The Chain Rule for Multiple Variables

Real neural networks do not have a single chain of computation. Each layer has multiple weights, each neuron receives multiple inputs, and the loss depends on all parameters simultaneously. The multivariable chain rule handles this by summing contributions from all paths connecting an input to the output.

The Multivariable Chain Rule

If z depends on variables u₁, u₂, ..., uₘ, and each uᵢ depends on x, then:

dz/dx = (∂z/∂u₁)(du₁/dx) + (∂z/∂u₂)(du₂/dx) + ... + (∂z/∂uₘ)(duₘ/dx)

In compact form:

dz/dx = Σᵢ (∂z/∂uᵢ)(duᵢ/dx)

The key insight: when a variable influences the output through multiple paths, you sum the contributions from all paths.

Example: Two Paths

Suppose z = u² + v, where u = 2x and v = x³.

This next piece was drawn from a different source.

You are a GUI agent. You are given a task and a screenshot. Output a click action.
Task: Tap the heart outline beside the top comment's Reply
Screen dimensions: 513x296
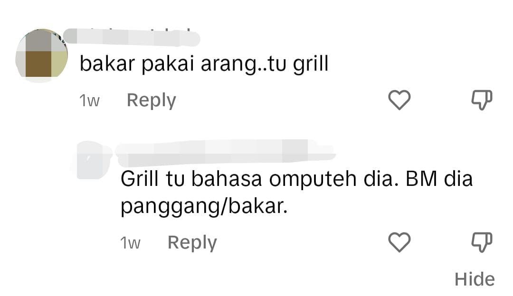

x ──→ u = 2x ──→ z = u² + v
  └──→ v = x³ ──┘

Variable x affects z through both u and v. The total derivative is:

dz/dx = (∂z/∂u)(du/dx) + (∂z/∂v)(dv/dx)
      = (2u)(2) + (1)(3x²)
      = 4u + 3x²
      = 4(2x) + 3x²
      = 8x + 3x²

You can verify this by substituting directly: z = (2x)² + x³ = 4x² + x³, so dz/dx = 8x + 3x². The result matches.

Why Summation Over Paths Matters

In a neural network, a weight in an early layer affects every neuron in subsequent layers. The loss depends on that weight through many different computational paths.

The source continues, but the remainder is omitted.